Roger Kimball on Will Smith and Utopianism

Roger Kimball has intriguing reflections on the utopian impulse and the underlying thought, stemming from Rousseau, that one can reshape human nature—all from thinking about Will Smith’s remark,

“Even Hitler didn’t wake up going, ‘let me do the most evil thing I can do today’,” said Will. “I think he woke up in the morning and using a twisted, backwards logic, he set out to do what he thought was ‘good’.”

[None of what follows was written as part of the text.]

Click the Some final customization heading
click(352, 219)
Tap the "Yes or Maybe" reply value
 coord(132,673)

Astoundingly, people have taken Smith’s remark to express sympathy with Hitler. But it seems clear that he meant to make something like Aristotle’s point in the first sentence of the Nicomachean Ethics:

Every art and every inquiry, and similarly every action and pursuit, is thought to aim at some good….

Even Augustine, who famously disagrees with Aristotle by confessing his own adolescent theft of a pear, would agree that most actions aim at some perceived good. Sins for the sake of sin alone are rare, Augustine thinks, even for the most egregious sinners. Those who express outrage at Smith’s remarks reveal their own illiteracy.

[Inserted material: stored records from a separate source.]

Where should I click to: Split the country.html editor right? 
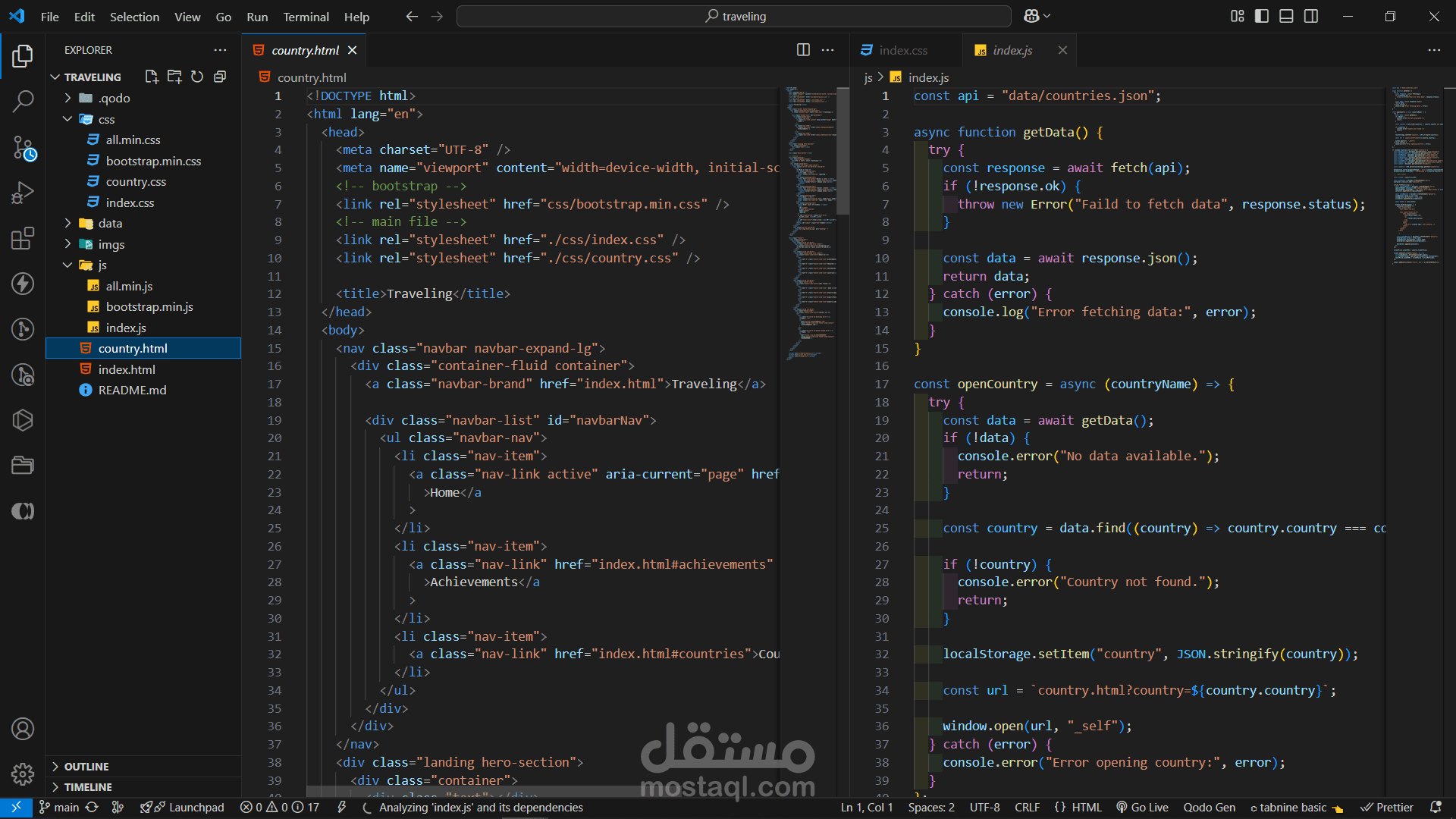[803, 50]
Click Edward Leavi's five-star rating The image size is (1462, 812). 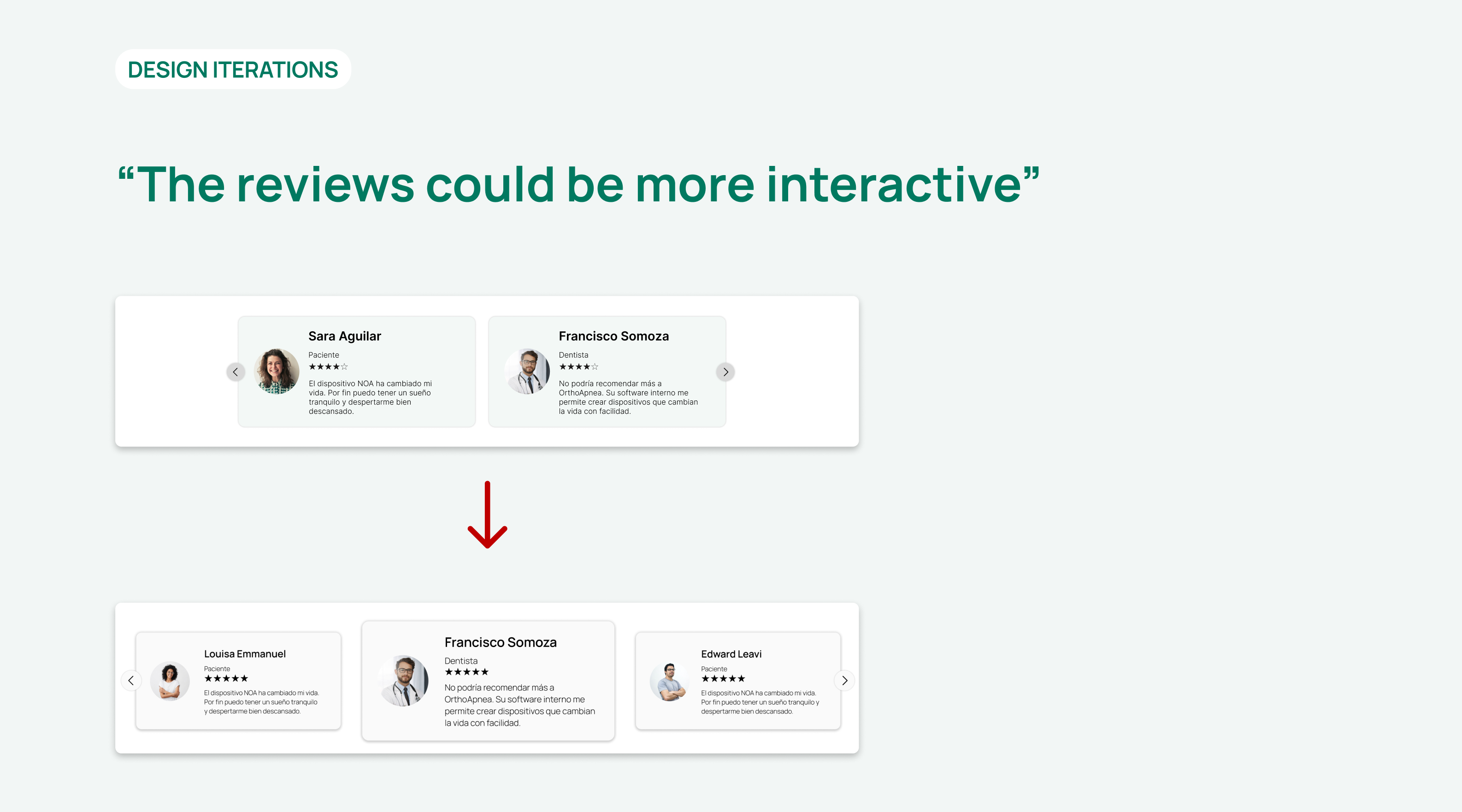coord(723,679)
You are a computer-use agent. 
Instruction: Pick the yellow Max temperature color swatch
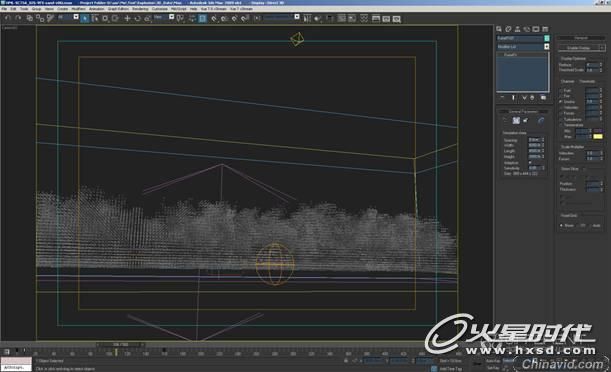[x=597, y=136]
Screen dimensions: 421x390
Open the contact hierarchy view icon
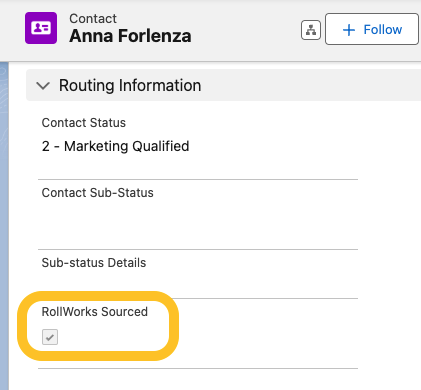[311, 30]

2 thoughts on “Roger Kimball on Will Smith and Utopianism

  1. Do you believe that Augustine has analyzed his motives accurately, when describing why he stole the pear? It seems, does it not, he stole the pear for the pleasure of rebellion? If so, he is not quite as wicked as he makes himself out to be; his sinning is instrumental–a wicked pleasure–rather than out of loving pure evil. I’ve always wondered about this.
    I’ve compared Aug.’s analysis to King henry II (?) who said, in a rage, after losing a battle to Richard the Lion hearted, something like, “I know God loves me. I shall, therefore, sin grievously, since I know it will pain God [to pollute myself].” Was Augustine’s sin worse, in your view, or were both sins of rebellion?

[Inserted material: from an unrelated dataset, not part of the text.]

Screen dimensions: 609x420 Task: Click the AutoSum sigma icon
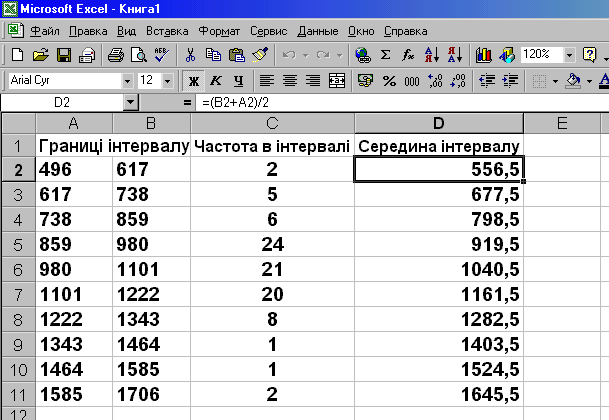pyautogui.click(x=385, y=55)
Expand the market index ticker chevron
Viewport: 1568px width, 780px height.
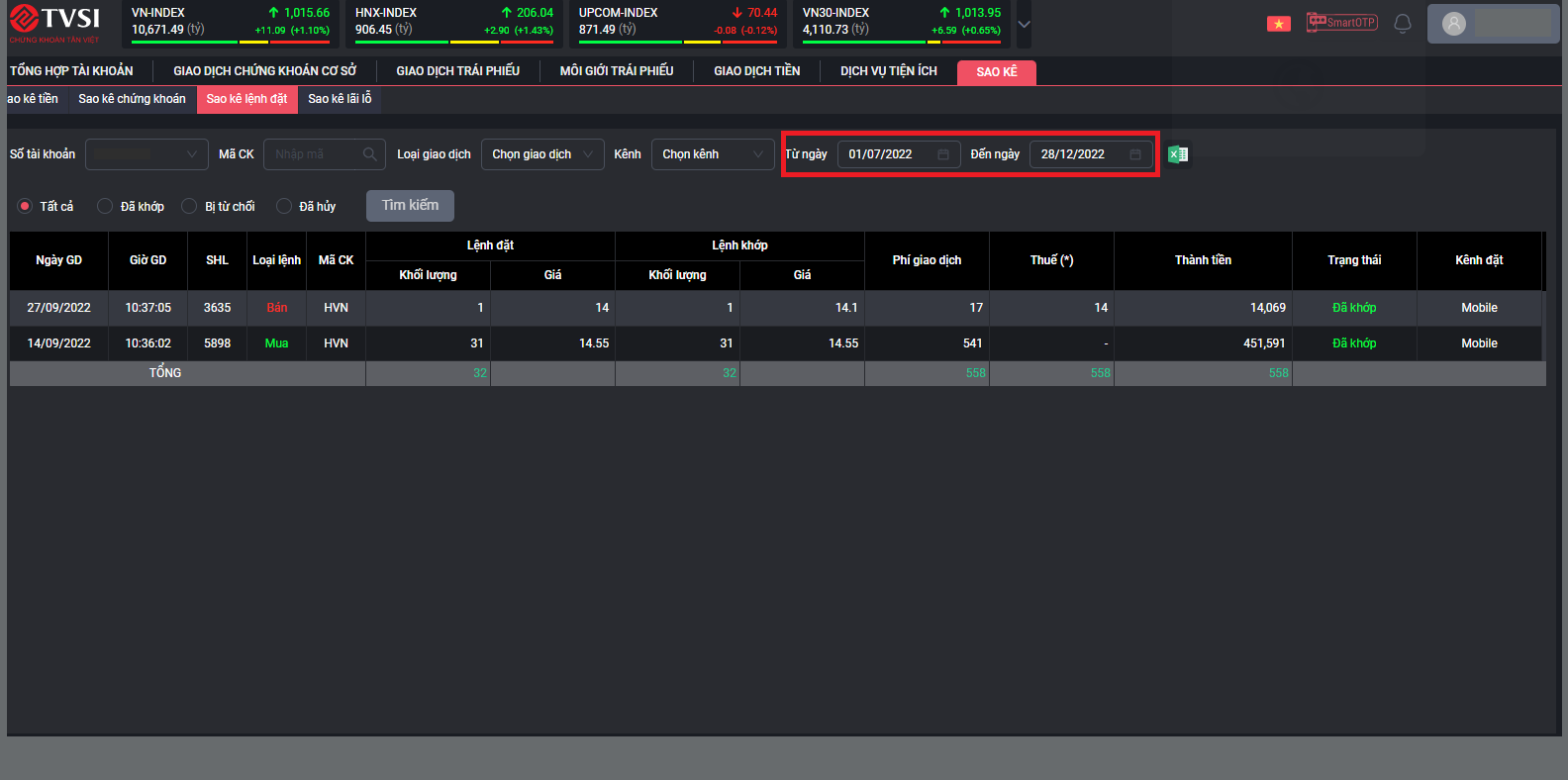pos(1024,24)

  2. Great question. An Aristotelian would find some perceived good being aimed at even here– the pleasure of rebellion, the thrill of doing something illicit, or the notoriety of having done something risky, perhaps– and it’s hard to say whether it’s possible that no such factors were present in Augustine’s case. Most of my students, who are adolescents (or recent escapees from it) themselves, incline to your interpretation.

    I haven’t thought about the King’s rage, but it’s an intriguing case. It reminds me of the unpardonable sin, cursing the Holy Spirit (Matthew 12:31-32, Mark 3:28-30, Luke 12:10), and I confess I don’t understand that one either.